CeL CRF neurons activate non-CRF neurons in the CeL and CeM. (A) Representative overlay images of Fos immunoreactivity and mCherry fluorescence in control, hM4Di, and hM3Dq-expressing CeL neurons. Scale bar, 100 μm. Insets show high-magnification examples of mCherry expressing neurons immunostained for Fos. (B) Percentage of mCherry+ neurons co-expressing Fos following administration of CNO. (C,D) Fos induction in non-CRF neurons of the CeL (C) and the CeM (D) after administration of CNO. ^****p < 0.001 compared with Control or hM4Di, n = 4–5 rats, 10 sections/rat, Tukey's multiple comparisons test. (E) Representative overlay images of Fos immunoreactivity and native mCherry fluorescence in hM3Dq-expressing cells from vehicle- or R121919-treated rats.

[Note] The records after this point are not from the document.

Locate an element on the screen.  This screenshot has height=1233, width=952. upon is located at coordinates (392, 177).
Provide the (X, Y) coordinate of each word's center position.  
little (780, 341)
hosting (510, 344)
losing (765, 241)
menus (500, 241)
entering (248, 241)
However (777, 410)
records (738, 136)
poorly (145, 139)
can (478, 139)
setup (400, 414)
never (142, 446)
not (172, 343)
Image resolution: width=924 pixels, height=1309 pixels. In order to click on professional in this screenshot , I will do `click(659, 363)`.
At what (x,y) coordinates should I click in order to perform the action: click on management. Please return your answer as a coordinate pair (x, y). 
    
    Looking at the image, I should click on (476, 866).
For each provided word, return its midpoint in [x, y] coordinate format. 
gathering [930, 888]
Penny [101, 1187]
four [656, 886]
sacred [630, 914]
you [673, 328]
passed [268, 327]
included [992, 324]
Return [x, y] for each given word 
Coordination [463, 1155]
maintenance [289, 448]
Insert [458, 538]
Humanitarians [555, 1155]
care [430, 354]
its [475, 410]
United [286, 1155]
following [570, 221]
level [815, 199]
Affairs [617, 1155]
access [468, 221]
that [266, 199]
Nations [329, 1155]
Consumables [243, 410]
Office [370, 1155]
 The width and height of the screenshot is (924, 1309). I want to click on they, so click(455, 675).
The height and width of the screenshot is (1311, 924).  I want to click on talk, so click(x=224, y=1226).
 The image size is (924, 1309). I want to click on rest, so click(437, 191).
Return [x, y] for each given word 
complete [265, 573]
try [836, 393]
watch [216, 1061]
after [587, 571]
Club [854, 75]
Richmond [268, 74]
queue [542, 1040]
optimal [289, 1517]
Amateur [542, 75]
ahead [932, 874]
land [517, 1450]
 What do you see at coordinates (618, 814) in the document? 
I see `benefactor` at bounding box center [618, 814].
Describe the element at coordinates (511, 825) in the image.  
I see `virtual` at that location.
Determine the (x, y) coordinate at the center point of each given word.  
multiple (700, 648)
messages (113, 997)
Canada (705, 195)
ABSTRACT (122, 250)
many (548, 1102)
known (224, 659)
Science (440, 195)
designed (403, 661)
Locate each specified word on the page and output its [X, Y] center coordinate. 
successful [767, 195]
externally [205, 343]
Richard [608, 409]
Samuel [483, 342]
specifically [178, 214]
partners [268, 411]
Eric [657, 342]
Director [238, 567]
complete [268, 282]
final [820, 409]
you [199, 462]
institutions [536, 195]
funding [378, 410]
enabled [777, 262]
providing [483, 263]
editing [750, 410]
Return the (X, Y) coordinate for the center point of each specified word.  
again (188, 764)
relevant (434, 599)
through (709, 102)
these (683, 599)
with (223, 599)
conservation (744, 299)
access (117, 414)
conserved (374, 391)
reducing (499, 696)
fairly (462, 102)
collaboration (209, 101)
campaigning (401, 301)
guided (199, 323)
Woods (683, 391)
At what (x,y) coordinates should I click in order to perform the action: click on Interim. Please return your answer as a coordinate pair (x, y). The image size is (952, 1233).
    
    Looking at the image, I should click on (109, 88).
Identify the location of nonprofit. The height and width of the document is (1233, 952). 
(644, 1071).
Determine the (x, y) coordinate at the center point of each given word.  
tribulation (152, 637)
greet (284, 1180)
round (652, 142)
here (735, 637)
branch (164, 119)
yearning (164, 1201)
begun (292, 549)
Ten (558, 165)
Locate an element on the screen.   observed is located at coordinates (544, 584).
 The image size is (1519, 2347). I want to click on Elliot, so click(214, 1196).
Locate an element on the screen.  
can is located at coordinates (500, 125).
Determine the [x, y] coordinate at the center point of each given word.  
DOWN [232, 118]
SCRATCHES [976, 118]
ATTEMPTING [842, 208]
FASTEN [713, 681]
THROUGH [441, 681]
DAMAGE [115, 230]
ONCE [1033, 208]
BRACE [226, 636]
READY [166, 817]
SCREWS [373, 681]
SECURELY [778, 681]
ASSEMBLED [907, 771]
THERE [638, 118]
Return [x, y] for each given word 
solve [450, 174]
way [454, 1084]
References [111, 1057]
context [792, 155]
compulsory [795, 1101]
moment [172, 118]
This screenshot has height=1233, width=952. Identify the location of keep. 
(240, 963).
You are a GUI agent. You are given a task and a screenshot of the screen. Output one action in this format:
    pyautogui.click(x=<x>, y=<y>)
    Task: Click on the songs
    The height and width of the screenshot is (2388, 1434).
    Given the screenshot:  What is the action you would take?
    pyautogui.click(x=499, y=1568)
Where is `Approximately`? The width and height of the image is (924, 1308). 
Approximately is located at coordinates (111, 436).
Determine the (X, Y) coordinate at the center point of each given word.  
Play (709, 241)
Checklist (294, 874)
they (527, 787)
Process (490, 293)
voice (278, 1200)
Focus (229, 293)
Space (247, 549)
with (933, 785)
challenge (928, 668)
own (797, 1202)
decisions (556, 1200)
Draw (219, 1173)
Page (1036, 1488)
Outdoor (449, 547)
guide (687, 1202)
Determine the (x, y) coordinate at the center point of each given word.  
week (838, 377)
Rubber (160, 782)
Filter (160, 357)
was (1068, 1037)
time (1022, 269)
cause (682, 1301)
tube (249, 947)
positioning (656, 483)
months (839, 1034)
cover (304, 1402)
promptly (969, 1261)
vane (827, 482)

Scale bar, 100 μm. (F) Percentage of Fos+ neurons in the CeL and CeM after administration of R121919. (G) Total neuron counts per amygdala section are equivalent between groups. (H) Percentage of hM3Dq neurons expressing Fos after administration of CNO is equivalent between groups. ^***p < 0.001, ^*p < 0.05, n = 4–5 rats, 10–12 sections/rat, Tukey's multiple comparisons test.

Figure 8

Sagittal rat brain schematic of CeL CRF neuron projections. BNST, bed nucleus of the stria terminalis; CeL, lateral central amygdala; DRN, dorsal raphe nuclei; LC, locus coeruleus; LH, lateral hypothalamus; NTS, nucleus tractus solitarius; PBN, parabrachial nucleus; SIB, Substantia innominata; SNc, substantia nigra pars compacta; vlPAG, ventrolateral periaqueductal gray; VP, ventral pallidum.